> _THE PROBLEM_: Copy out the entries from the line with "The width and height of the screenshot is (1280, 720)." to the line with "I want to click on required-note: !", both included, word for word.

═════ DATA EXTRACT ═════

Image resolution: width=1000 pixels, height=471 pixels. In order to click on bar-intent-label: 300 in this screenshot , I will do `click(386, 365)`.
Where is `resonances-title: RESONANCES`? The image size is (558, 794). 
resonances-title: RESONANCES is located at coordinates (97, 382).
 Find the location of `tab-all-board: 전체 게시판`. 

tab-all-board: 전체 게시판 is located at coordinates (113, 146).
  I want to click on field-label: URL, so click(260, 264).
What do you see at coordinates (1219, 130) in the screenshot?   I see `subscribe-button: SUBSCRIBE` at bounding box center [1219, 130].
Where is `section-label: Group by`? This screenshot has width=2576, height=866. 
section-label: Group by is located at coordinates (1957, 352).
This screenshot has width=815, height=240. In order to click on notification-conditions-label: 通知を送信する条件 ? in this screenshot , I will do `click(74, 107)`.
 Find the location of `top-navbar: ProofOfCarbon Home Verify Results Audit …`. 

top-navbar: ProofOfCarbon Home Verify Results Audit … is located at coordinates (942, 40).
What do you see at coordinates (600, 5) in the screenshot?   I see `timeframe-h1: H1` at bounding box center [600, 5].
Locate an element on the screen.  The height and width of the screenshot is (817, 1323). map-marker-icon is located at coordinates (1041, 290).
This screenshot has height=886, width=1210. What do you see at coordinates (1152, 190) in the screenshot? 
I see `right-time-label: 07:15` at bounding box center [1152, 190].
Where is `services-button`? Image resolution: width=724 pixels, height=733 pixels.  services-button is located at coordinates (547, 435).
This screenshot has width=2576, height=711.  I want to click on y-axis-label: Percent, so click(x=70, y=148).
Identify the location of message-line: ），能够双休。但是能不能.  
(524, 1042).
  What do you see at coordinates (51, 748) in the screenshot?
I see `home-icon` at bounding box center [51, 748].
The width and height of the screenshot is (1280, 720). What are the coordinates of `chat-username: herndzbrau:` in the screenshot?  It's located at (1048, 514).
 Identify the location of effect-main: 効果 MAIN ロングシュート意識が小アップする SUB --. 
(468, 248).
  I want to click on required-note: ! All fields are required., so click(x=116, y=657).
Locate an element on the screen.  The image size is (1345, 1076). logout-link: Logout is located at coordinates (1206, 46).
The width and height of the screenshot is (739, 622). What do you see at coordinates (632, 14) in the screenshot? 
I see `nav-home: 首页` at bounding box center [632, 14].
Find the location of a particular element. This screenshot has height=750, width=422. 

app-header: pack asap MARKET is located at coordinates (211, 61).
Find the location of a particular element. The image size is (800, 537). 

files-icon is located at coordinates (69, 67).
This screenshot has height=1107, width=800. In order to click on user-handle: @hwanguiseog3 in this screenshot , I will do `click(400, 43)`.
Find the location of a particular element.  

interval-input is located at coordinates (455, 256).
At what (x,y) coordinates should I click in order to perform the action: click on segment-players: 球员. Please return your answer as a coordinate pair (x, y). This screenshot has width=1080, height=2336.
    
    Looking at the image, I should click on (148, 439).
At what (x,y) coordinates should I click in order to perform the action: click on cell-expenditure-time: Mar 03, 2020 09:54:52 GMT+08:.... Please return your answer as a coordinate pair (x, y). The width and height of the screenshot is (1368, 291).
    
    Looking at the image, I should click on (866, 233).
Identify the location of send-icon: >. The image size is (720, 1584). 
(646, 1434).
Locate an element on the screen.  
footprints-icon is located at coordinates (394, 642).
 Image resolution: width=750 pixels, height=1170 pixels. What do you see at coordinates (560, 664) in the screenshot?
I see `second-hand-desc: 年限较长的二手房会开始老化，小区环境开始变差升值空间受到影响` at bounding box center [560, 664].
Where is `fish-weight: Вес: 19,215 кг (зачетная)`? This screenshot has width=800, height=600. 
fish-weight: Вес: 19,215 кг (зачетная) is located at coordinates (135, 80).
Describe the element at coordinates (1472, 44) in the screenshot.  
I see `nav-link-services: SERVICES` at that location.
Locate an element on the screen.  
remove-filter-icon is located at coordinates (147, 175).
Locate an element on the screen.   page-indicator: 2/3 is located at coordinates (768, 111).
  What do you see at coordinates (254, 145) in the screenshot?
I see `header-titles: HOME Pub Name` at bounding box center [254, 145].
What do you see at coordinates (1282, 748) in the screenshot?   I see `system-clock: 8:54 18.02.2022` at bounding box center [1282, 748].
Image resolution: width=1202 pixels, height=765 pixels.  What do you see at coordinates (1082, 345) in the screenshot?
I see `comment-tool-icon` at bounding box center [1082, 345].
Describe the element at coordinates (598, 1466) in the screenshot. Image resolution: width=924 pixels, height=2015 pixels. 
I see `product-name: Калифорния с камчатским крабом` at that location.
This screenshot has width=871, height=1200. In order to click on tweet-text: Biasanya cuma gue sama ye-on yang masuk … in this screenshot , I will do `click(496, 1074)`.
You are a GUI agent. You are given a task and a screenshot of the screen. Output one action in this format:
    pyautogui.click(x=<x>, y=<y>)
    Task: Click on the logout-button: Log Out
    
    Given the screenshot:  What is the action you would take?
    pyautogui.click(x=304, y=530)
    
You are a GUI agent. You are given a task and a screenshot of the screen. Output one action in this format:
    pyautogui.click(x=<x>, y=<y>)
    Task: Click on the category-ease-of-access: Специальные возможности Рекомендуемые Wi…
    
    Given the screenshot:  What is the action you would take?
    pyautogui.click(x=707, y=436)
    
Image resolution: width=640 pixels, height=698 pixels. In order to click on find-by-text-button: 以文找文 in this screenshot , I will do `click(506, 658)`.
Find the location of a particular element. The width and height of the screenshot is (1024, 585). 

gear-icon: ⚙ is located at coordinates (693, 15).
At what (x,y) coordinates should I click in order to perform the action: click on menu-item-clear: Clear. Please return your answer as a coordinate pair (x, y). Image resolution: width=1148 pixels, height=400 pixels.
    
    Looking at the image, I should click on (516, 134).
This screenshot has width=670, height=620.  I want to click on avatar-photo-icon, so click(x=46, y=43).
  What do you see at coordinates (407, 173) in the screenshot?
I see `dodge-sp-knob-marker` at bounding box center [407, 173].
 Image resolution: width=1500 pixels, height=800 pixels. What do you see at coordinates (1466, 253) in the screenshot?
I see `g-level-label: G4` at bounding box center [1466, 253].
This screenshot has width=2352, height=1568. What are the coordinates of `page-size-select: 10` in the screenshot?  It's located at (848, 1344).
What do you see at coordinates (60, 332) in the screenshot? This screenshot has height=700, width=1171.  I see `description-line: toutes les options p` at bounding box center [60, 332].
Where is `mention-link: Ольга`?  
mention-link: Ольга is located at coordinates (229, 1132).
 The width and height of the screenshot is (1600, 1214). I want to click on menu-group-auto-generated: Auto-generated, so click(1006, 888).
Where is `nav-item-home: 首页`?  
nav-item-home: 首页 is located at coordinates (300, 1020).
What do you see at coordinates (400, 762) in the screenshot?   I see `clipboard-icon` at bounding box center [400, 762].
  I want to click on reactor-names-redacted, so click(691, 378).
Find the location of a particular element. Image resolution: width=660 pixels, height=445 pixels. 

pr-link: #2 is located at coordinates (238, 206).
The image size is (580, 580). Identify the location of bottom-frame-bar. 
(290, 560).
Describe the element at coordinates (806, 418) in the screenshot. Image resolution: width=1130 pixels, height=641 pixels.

═════

> _ANSWER AREA_:
The width and height of the screenshot is (1280, 720). What are the coordinates of `chat-username: herndzbrau:` in the screenshot?  It's located at (1048, 514).
 Identify the location of effect-main: 効果 MAIN ロングシュート意識が小アップする SUB --. 
(468, 248).
  I want to click on required-note: ! All fields are required., so click(x=116, y=657).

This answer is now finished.